Con le medie ho iniziato a frequentare un ragazzino, mio compagno di classe, con il quale spesso mi incontravo di pomeriggio per fare i compiti assieme. In realtà, quando mi recavo a casa sua tutto facevamo fuorché studiare. Ricordo in modo particolare di come spesso quel ragazzino si divertiva a chiudermi in stanza e a prendermi in giro, istigandomi con risate e schiamazzi. Io non mi sono mai ribellato a quegli ingiusti comportamenti nei miei confronti, se non attraverso le richieste di aiuto alla madre del ragazzo, che tuttavia non si è mai intromessa in modo da rimproverare il comportamento inadeguato del figlio. La frequentazione di quel compagno mi coinvolse in un’inerzia e svogliatezza rispetto agli impegni scolastici da cui conseguì la discesa del mio rendimento.
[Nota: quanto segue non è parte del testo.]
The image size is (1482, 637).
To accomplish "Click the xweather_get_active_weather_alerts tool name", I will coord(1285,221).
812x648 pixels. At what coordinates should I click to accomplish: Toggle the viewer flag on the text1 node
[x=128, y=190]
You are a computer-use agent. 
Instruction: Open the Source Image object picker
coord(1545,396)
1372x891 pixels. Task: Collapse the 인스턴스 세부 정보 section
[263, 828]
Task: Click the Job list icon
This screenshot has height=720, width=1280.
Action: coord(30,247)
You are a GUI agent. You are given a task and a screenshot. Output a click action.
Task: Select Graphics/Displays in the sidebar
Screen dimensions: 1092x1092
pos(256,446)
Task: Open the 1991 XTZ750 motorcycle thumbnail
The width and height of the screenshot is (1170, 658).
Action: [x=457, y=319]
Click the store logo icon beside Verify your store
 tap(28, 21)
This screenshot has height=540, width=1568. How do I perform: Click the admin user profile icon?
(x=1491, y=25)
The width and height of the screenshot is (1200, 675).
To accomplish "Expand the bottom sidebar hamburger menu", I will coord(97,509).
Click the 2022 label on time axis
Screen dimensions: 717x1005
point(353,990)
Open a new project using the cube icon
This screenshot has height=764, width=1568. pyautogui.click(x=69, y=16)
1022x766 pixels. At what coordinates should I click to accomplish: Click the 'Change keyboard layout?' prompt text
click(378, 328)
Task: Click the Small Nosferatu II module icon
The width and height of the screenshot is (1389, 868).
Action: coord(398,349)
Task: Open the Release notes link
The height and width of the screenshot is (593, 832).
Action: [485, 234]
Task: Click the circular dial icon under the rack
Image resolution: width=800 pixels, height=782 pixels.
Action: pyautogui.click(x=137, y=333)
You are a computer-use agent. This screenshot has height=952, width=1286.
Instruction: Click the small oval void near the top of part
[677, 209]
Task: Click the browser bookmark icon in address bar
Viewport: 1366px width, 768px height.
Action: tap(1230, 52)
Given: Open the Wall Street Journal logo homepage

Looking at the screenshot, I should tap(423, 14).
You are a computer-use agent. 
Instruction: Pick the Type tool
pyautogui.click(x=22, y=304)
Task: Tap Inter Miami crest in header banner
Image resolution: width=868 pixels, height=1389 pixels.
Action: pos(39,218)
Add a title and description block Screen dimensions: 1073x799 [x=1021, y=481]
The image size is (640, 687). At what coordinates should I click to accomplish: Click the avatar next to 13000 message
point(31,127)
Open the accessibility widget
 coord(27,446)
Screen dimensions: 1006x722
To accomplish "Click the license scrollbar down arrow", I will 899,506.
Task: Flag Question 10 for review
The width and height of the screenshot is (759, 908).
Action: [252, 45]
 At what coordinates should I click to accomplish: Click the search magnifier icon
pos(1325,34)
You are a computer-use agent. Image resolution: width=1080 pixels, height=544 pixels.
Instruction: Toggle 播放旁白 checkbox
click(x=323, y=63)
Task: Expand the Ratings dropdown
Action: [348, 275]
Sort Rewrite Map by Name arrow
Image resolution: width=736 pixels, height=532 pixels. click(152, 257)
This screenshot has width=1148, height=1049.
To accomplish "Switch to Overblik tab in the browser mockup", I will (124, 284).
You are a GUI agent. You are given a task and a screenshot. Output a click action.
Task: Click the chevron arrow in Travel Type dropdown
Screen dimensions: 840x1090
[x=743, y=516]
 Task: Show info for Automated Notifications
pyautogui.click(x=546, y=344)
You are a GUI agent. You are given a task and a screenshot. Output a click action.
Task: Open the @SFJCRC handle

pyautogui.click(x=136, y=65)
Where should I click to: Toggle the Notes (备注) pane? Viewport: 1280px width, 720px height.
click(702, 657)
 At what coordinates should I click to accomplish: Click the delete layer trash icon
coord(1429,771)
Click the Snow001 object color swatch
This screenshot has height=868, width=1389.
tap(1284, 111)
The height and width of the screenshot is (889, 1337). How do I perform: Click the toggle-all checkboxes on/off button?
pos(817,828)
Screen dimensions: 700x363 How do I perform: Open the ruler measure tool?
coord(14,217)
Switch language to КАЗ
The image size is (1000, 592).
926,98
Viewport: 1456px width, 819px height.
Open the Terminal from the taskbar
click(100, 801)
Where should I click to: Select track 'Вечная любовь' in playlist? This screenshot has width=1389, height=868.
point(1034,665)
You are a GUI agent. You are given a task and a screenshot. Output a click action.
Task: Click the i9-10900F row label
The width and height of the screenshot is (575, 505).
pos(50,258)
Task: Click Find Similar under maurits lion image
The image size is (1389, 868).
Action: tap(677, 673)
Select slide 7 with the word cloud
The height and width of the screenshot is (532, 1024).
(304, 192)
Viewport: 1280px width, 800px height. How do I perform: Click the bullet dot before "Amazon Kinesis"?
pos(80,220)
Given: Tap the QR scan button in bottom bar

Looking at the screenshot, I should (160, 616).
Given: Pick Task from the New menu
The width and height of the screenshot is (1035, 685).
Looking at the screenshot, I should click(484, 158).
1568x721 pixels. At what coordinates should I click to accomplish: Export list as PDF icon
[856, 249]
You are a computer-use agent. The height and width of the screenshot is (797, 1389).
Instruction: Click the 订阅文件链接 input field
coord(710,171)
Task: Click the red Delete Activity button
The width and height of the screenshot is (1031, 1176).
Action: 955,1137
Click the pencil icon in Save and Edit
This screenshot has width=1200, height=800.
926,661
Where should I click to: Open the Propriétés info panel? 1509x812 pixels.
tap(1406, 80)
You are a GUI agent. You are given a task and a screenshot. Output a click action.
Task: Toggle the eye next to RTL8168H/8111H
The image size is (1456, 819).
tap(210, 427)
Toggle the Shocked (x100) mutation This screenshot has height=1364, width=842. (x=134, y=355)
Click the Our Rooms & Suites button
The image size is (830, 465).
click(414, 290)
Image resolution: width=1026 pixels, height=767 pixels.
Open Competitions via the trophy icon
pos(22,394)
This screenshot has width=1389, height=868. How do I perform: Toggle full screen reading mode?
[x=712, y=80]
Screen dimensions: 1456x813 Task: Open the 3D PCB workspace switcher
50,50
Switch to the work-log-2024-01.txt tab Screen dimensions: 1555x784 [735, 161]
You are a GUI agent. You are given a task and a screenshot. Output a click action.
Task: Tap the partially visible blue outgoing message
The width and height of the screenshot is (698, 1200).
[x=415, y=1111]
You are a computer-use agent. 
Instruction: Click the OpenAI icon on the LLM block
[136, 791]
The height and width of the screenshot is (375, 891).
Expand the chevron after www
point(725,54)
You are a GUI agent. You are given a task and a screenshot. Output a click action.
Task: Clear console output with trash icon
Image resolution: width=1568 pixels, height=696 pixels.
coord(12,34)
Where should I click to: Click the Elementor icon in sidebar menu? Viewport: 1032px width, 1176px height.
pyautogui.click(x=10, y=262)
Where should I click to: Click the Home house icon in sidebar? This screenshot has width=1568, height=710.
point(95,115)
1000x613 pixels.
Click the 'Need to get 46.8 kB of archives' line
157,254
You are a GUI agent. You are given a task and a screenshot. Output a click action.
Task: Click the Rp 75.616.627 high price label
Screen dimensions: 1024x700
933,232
Ancora oggi mi rimprovero della mia eccessiva bontà e fiducia nei confronti degli altri che da piccolo mi hanno portato ad essere vittima di ingiustizie.

Ricordo invece con piacere di T., una mia compagna di classe che mi piaceva molto. Infatti fu proprio a lei che feci la mia prima innocente dichiarazione di amore. Purtroppo T. l’ultimo anno delle medie si trasferì in un’altra scuola, per cui ci perdemmo di vista.

In riferimento a quegli anni ricordo con piacere anche di una gita a Rimini, con mio padre e mio fratello minore. Avevo dodici anni. Successivamente viaggiai anche all’estero visitando Vienna, la Francia e la Svizzera, sempre assieme al mio grande papà.

Pensando alla fase adolescenziale mi rattristo per ciò che distingue la mia vita da quella di tutte le altre persone. Un giorno iniziai a sentire la voce di un giovane vicino di casa che abitava al piano superiore. Quella voce, che mi insultava definendomi “cane” era sempre più frequente e insistente. L’autore di quelle continue denigrazioni pareva essere un certo M., compagno di giochi di mio fratello maggiore. Spesso essi giocavano insieme a tennis. Ricordo che di tanto in tanto mi divertivo a disturbarli interrompendo le loro partite. Un giorno M., seccato del mio comportamento, se la prese con me e mi picchiò. Io piansi e non seppi come difendermi. M.  era solito trattarmi con indifferenza, e riservarmi sempre gli scarti di ciò che avrebbe dovuto equamente condividere nel gruppo dei ragazzini del quartiere, come ad esempio le caramelle dal gusto peggiore o le gomme da masticare dal sapore scadente. Questo ragazzo, poco più grande di me, provava un vero e proprio odio nei miei riguardi e spesso faceva in modo da mettermi nella condizione di ricevere botte. Numerose erano le angherie che subivo da M. Ammetto di non riuscire a comprendere il motivo dei gesti di M., ma anche di provare profondo rancore nei suoi confronti, chiedendomi perché io fossi l’unico oggetto dei maltrattamenti di questo ragazzo.

Fu successivamente a tutti questi eventi negativi che iniziai a sentire le offese di M., provenienti dal piano di sopra e iniziai a pensare che mio fratello minore avesse una parte nella cospirazione contro di me, facendomi sentire denigrato, insultandomi a sua volta e facendo strani versi con la bocca che mi irritavano tutte le volte che io ero a letto la sera e lui in bagno. Quando mio fratello minore ritornava dal bagno di servizio, gli tiravo uno scarpone con tutta la mia forza, per vendicarmi di quello che avevo sentito, poiché quei rumori e quelle voci moleste mi impedivano di dormire.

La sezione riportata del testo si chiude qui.